Wir wollen, dass soziale Netzwerke wie X oder TikTok ihre Verantwortung ernst nehmen. Daher begrüßen wir den heutigen Schritt der Kommission, als Nächstes eine Untersuchung zu TikTok einzuleiten. Die Kommission sollte dabei umgehend alle ihr zur Verfügung stehenden Mittel einsetzen, um die Untersuchung noch vor den nächsten Wahlen in Europa abzuschließen. Das Gesetz über digitale Dienste ist der Eckpfeiler, der uns alle vor der Verbreitung von Desinformation schützt. Wir als Sozialdemokratische Fraktion werden mit der Kommission Hand in Hand weiterarbeiten, um die ordnungsgemäße und schnelle Durchsetzung des Gesetzes zu gewährleisten. Wir fordern die neue Kommission aber auch zu größerer Wachsamkeit während kritischer politischer Prozesse und zur stärkeren Regulierung digitaler Plattformen auf, ohne die Redefreiheit zu gefährden oder Zensur auszuüben. Hierzu muss der freiwillige EU-Verhaltenskodex zur Bekämpfung von Desinformation, der bislang von Meta und TikTok unterzeichnet wurde, unbedingt eingehalten werden, damit die Verbreitung falscher oder schädlicher Inhalte verhindert werden kann. Der EU-Kodex dient dazu, die Transparenz zu erhöhen und die Verbreitung von Bots und gefälschten Konten zu unterbinden. Die von Elon Musk 2023 getroffene Entscheidung, seine Plattform X aus dem Kodex zu entfernen, zeigt, dass er sich ganz bewusst an der Verbreitung toxischer Inhalte beteiligt.

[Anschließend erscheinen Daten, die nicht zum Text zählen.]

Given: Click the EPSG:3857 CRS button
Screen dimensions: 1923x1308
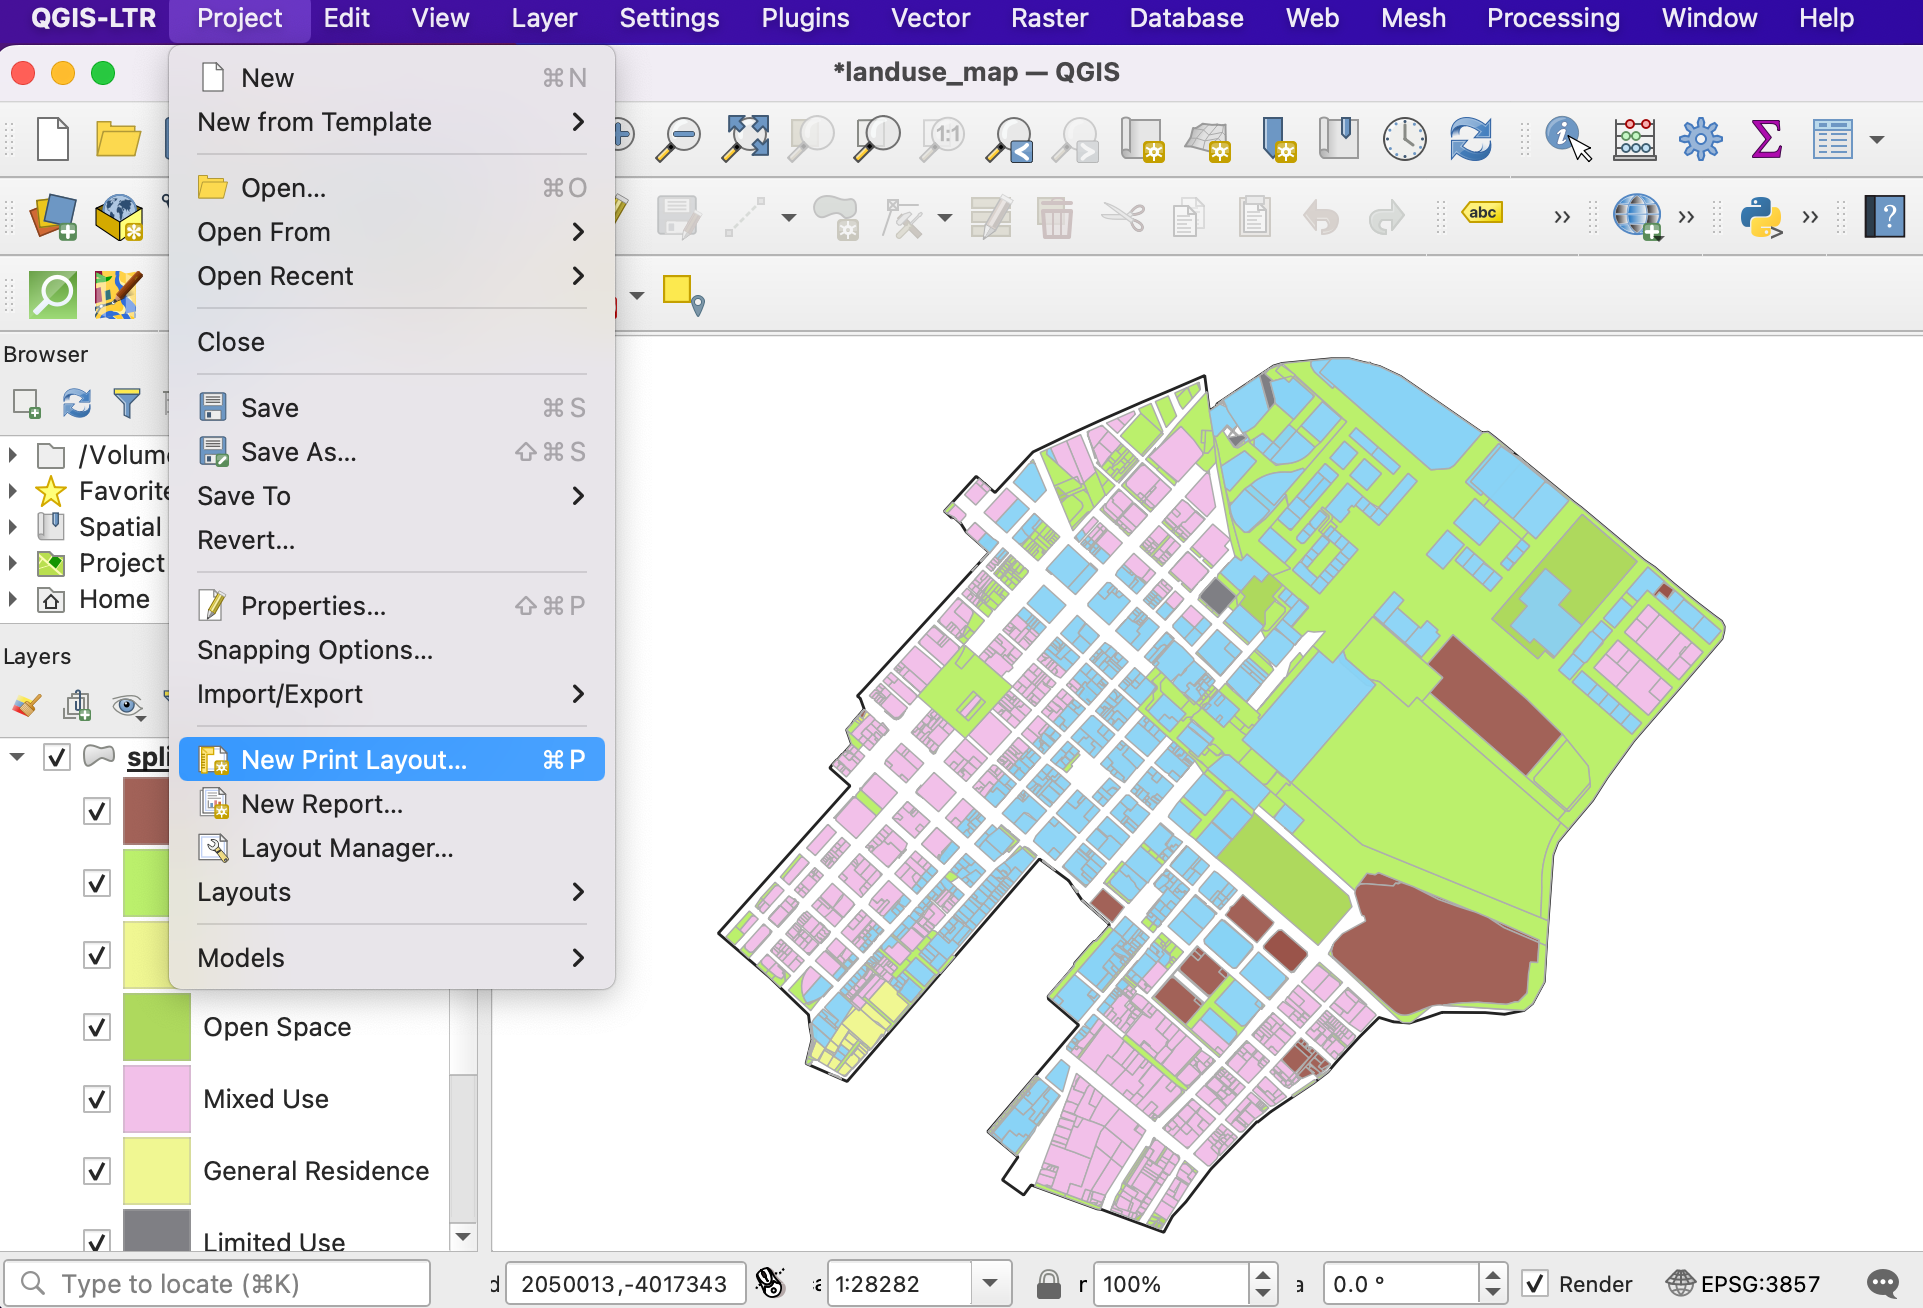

Die Sozialdemokratische Fraktion wird bei der Bekämpfung von Desinformation keine Mühen scheuen. Das Europäische Parlament muss ein wesentlicher demokratischer Wächter mit Blick auf alle Phänomene ausländischer Einflussnahme bleiben.“
Hinweis für die Redaktion:
* Die S&D-Fraktion hat in der letzten Legislaturperiode einen Sonderausschuss zu Einflussnahme aus dem Ausland auf alle demokratischen Prozesse in der Europäischen Union, einschließlich Desinformation (INGE), vorgeschlagen. Dieser wurde 2020 eingesetzt und bis März 2022 vom S&D-Abgeordneten Raphaël Glucksmann geleitet. Unter der Leitung der S&D-Berichterstatterin Christel Schaldemose verabschiedete die EU 2022 eine sehr ambitionierte Verordnung zu Online-Plattformen, um Verbraucher:innen und Nutzer:innen zu schützen – das Gesetz über digitale Dienste (Digital Services Act, DSA).